En 1989 el acoso a los opositores se recrudece y en el mes de julio Aung San Suu Kyi es sometida a arresto domiciliario sin juicio previo ni presentación de cargos. Incluso retenida, su popularidad va en aumento hasta alcanzar en las elecciones generales de mayo de 1990 el 82% de los representantes parlamentarios para el NLD, que no fueron reconocidos por la Junta militar birmana. Permaneció incomunicada hasta 1995, año en que suspendieron temporalmente su detención para conminarla a abandonar el país a cambio de su silencio. Fue entonces cuando su esposo logró verla por última vez, él murió en 1999 en Londres. El Gobierno birmano siempre la impulsó a reunirse con su familia en el exterior, pero le advirtió que jamás podría volver a su país.

En los últimos 20 años, su noble decisión de permanecer junto al pueblo birmano le ha supuesto más de 15 años de privación de su libertad. Podía haber vivido otra vida, al ofrecer su sacrifico ante la opresión se ha convertido en el símbolo de la resistencia pacífica de todo un pueblo: “Algunos creen que, para superar el régimen autoritario y reemplazarlo por uno democrático, el único camino es el de la violencia. Me gustaría ser el precedente de un cambio político a través del acuerdo político y no mediante la violencia”. Apoyándose en su reconocimiento internacional, trata insistentemente de buscar apoyos para impulsar el cambio político en su país. A pesar de su arresto, sus denuncias no cesan y su voz logra traspasar fronteras clamando contra la injusticia que asola su país.

Pero su contienda no es en solitario. Como ella, muchos hombres y mujeres en Myanmar desafían sin tregua a uno de los regímenes militares más represivos del planeta. Hoy, el ejército sigue perpetrando de manera generalizada y sistemática violaciones graves de los derechos humanos.

En el año 2008 la población birmana sufrió un nuevo embate: a las duras condiciones políticas se sumaron los efectos devastadores del ciclón Nargis. La calculada inoperancia del Gobierno y su resistencia a permitir el acceso de la ayuda humanitaria internacional sometieron a la población a las peores condiciones imaginables.

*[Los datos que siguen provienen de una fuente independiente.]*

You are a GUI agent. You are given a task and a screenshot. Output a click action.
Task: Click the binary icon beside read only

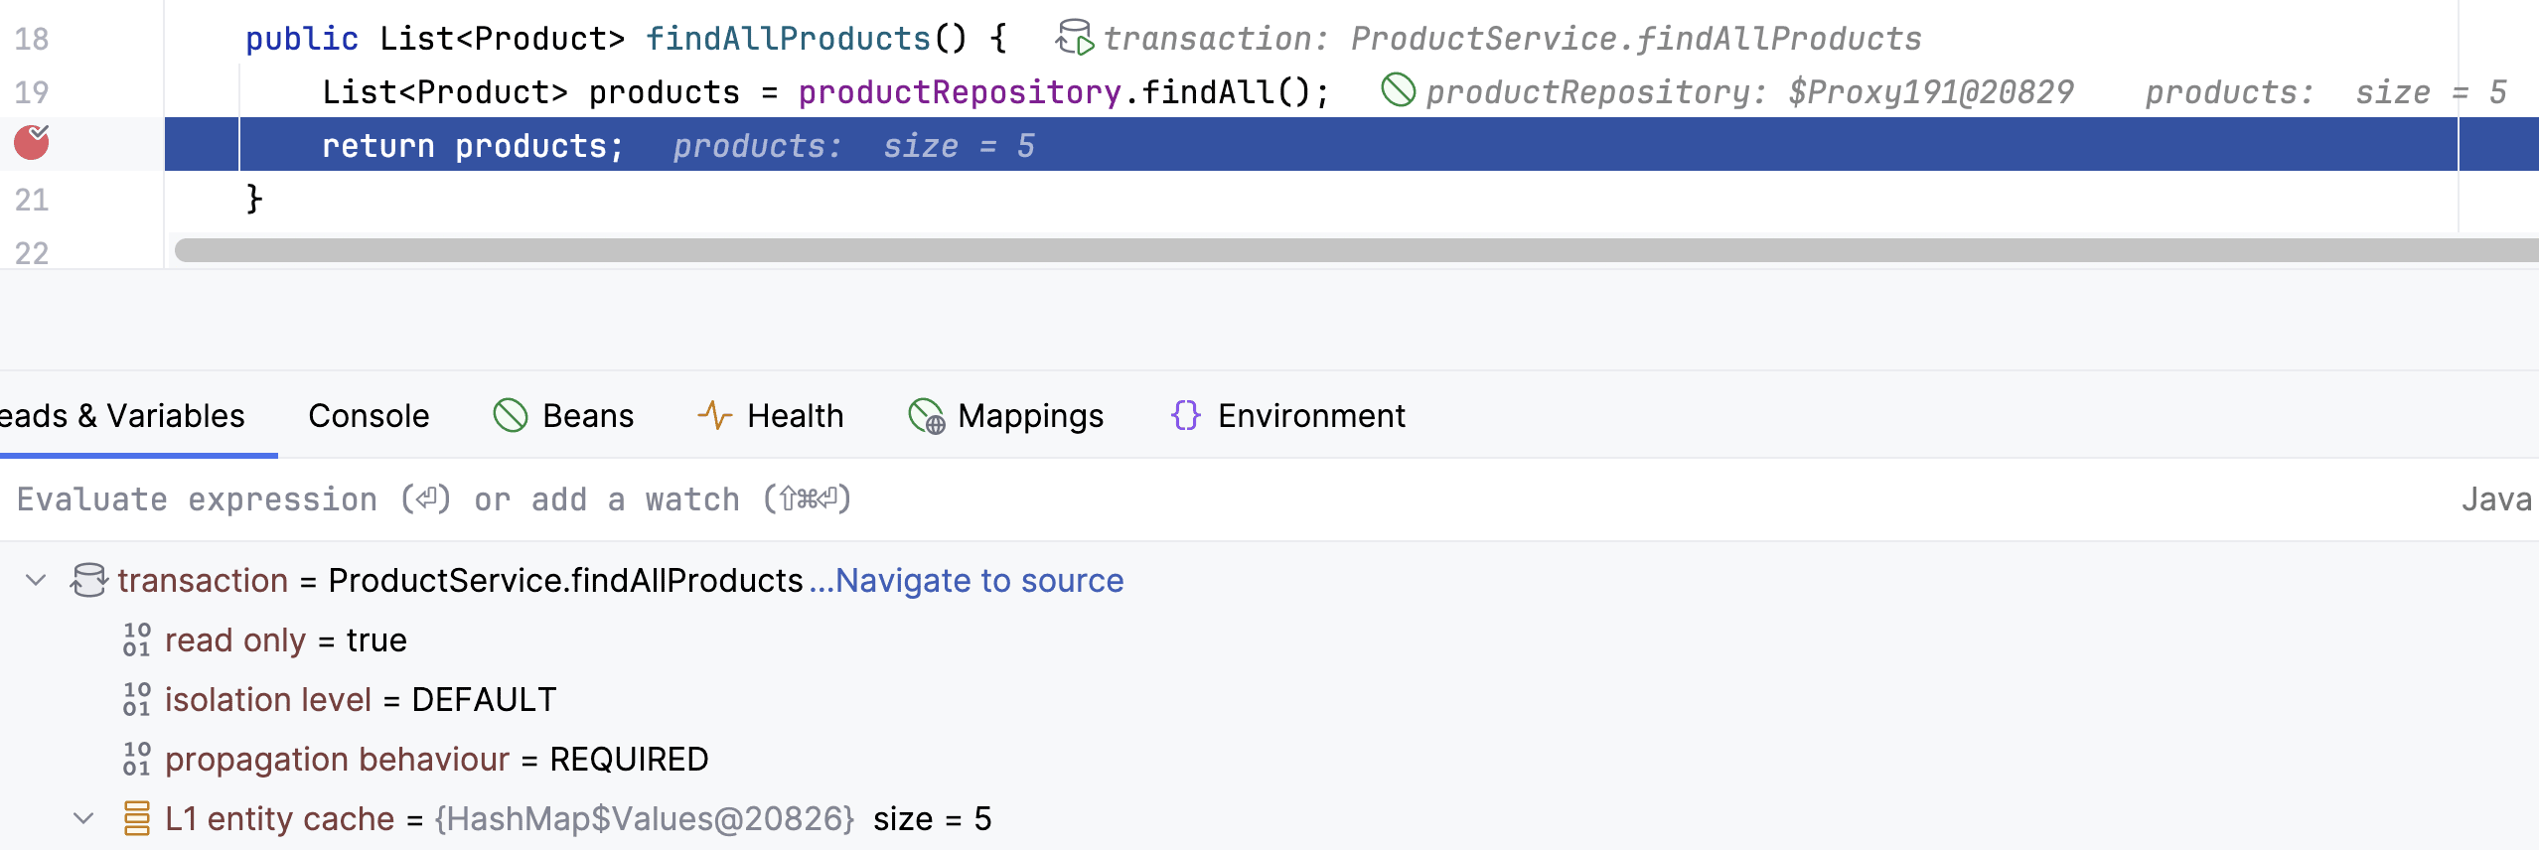click(136, 639)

Los observadores pudieron constatar, con horror e incredulidad, que el Gobierno había violado los derechos humanos de sus propios ciudadanos a una escala masiva. Tampoco este sufrimiento ha logrado que los representantes políticos de China, Rusia, Indonesia y Vietnam retiren sus apoyos a la Junta militar birmana. Ello ha evitado articular una voz contundente de la comunidad internacional ante semejantes hechos.

Pero las denuncias de todo un pueblo no han quedado totalmente silenciadas. A lo largo de todos estos años han sido numerosos los reconocimientos internacionales que ha recibido Aung San Suu Kyi, entre ellos el Premio Nobel de la Paz en 1991 por “su lucha no violenta por la democracia y los derechos humanos”. Durante la ceremonia, el presidente del comité Nobel dijo que “su ausencia nos llena de miedo y ansiedad aunque también nos cabe la esperanza”.

A través de sus palabras sabemos que la inquebrantable voluntad de Suu Kyi seguirá en pie hasta que la libertad sea conquistada: “Continuaremos con nuestros esfuerzos de traer democracia a Birmania bajo todas las circunstancias. Creemos en esperar lo mejor y en prepararnos para lo peor”.